• [Textabschnitt]
= = = = =

Nach und nach weicht das Premierenfieber der Tollheit der 1832 uraufgeführten genialen Komposition des italienischen Belcanato-Meisters, verwirbelt und verwirrt alle Herzen und kommt tollkühn zum Siedepunkt als der Magier der großen Show vom goldglitzernden Treppenpodest herabsteigt, flankiert von drei Assistentinnen, die mit Federbüscheln auf hochgetürmten Frisuren, knappen Trikots und greller Maske die Wundertränke des Dulcamaro offerieren, der, gewieft und wortgewandt, als geschickter Handlungsreisender dem Seelenforscher und Dramatiker Arthur Miller einen dicken Strich durch die Rechnung gemacht hätte. Wie gern doch werden die Menschen betrogen, wenn sie an ein Mittelchen geraten, dass sie von aller Not und Pein zu befreien verspricht! Und so tänzelt dieser Dulcamaro alias Patrick Zielke im Glitzerjacket über freier Brust mit roter Fliege um den Hals und toller Augenschminke stolz wie ein Spanier vor den Leuten des Dorfes einher, wortgewandt und gewieft und zieht sie alle in seinem Bann. Ein Zirkusdirektor, ein Puppenspieler, ein Marktschreier, ein Menschenkenner und – ein Genießer. Und nun trifft er Nemo, das heißt, dieser sucht ihn auf und erhält den glühend heiß ersehnten Zaubertrank, der ihm die Liebe Nadinas innerhalb von 24 Stunden verspricht.

= = = = =

• [Datenblock]

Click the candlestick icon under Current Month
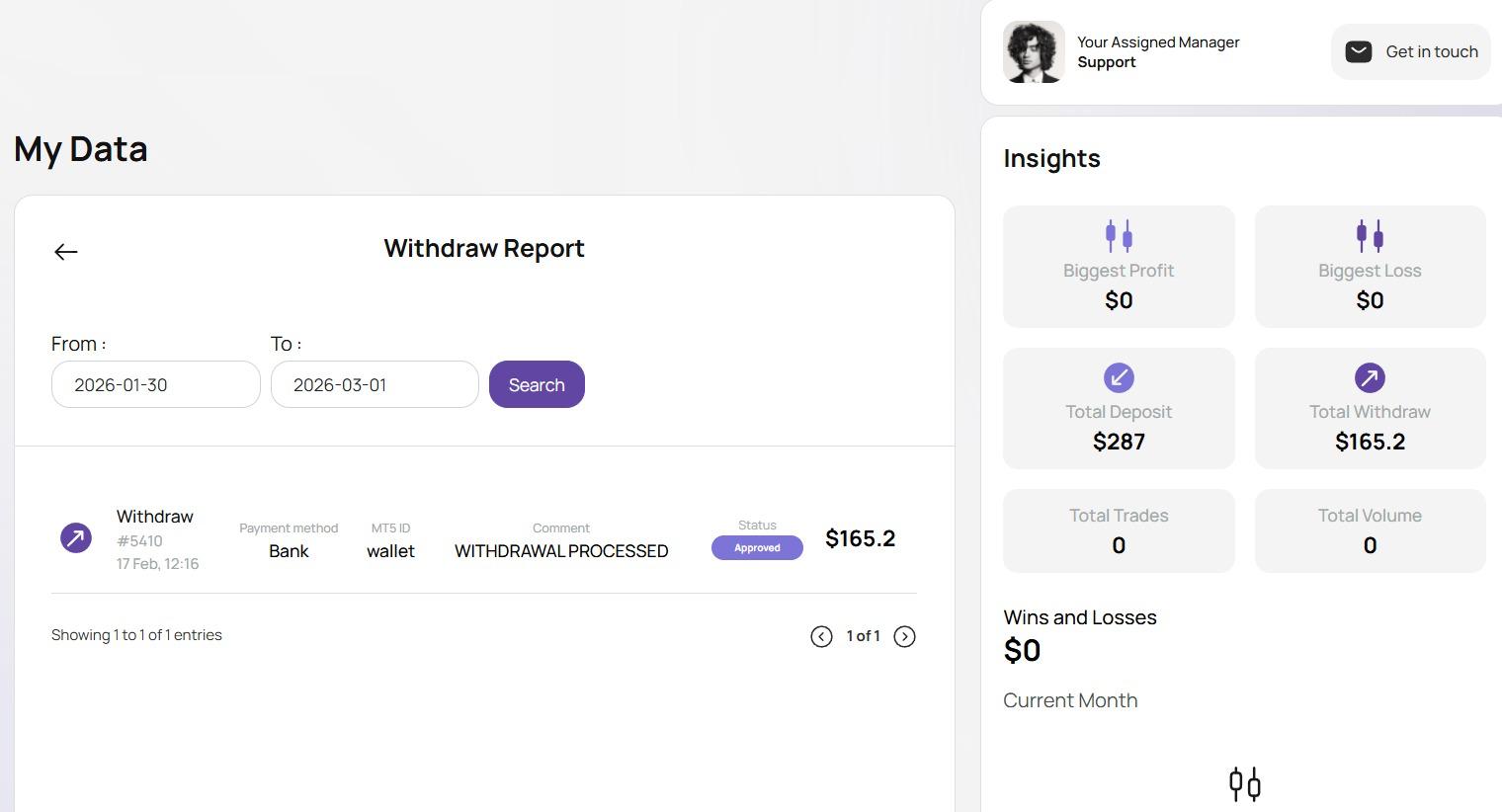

= = = = =

• [Aufgaben]
a – Fasse den Text über Dulcamaros Auftritt in zwei Sätzen zusammen.
b – Erkläre mit dem Text über Dulcamaros Auftritt in höchstens zwei Sätzen, warum sich die Menschen so bereitwillig von ihm täuschen lassen.
c – Setze den Text über Dulcamaros Auftritt nach seinem letzten Satz fort.

• [Antworten]
a – Die Aufführung erreicht ihren Siedepunkt, als Dulcamaro, gespielt von Patrick Zielke, mit drei Assistentinnen vom goldglitzernden Treppenpodest herabsteigt und seine Wundertränke anbietet. Gewieft und wortgewandt zieht er die Leute des Dorfes in seinen Bann, und Nemo sucht ihn auf und erhält einen Zaubertrank, der ihm Nadinas Liebe innerhalb von 24 Stunden verspricht.

b – Laut Text lassen sich Menschen gern betrügen, wenn sie an ein Mittelchen geraten, das verspricht, sie von aller Not und Pein zu befreien. Dulcamaro tritt zudem gewieft und wortgewandt auf und zieht so alle in seinen Bann.

c –
Es ist kein Geheimnis, dass der wunderbare Bordeaux ihm zu neuem Selbstbewußtsein, Witz und Souveränität verhilft und Nadina in neugieriges Erstaunen versetzt – so eigentlich wünscht sie sich einen Mann, ein bißchen überlegen, aber nicht zu sehr, ein bißchen keck und eroberungsfreudig. Doch leider hat sie dem smarten Serganten schon so viele Avancen gemacht, dass der sie kurz vor seiner Einberufung noch schnell vernaschen will und schon den Notar zweck bürgerlicher Heirat und Moral gerufen hat. Und nun sinkt der arme Nemo wieder in tiefe Depression, ein Häuflein Unglück, und zu allem Überfluß und aller Pein wird er auch noch vom schadenfrohen Volk ausgelacht. Am Ende der ersten Teils steckt er im Affenkostüm – wie sagt denn der Volksmund so schön? Er hat sich zum Affen gemacht.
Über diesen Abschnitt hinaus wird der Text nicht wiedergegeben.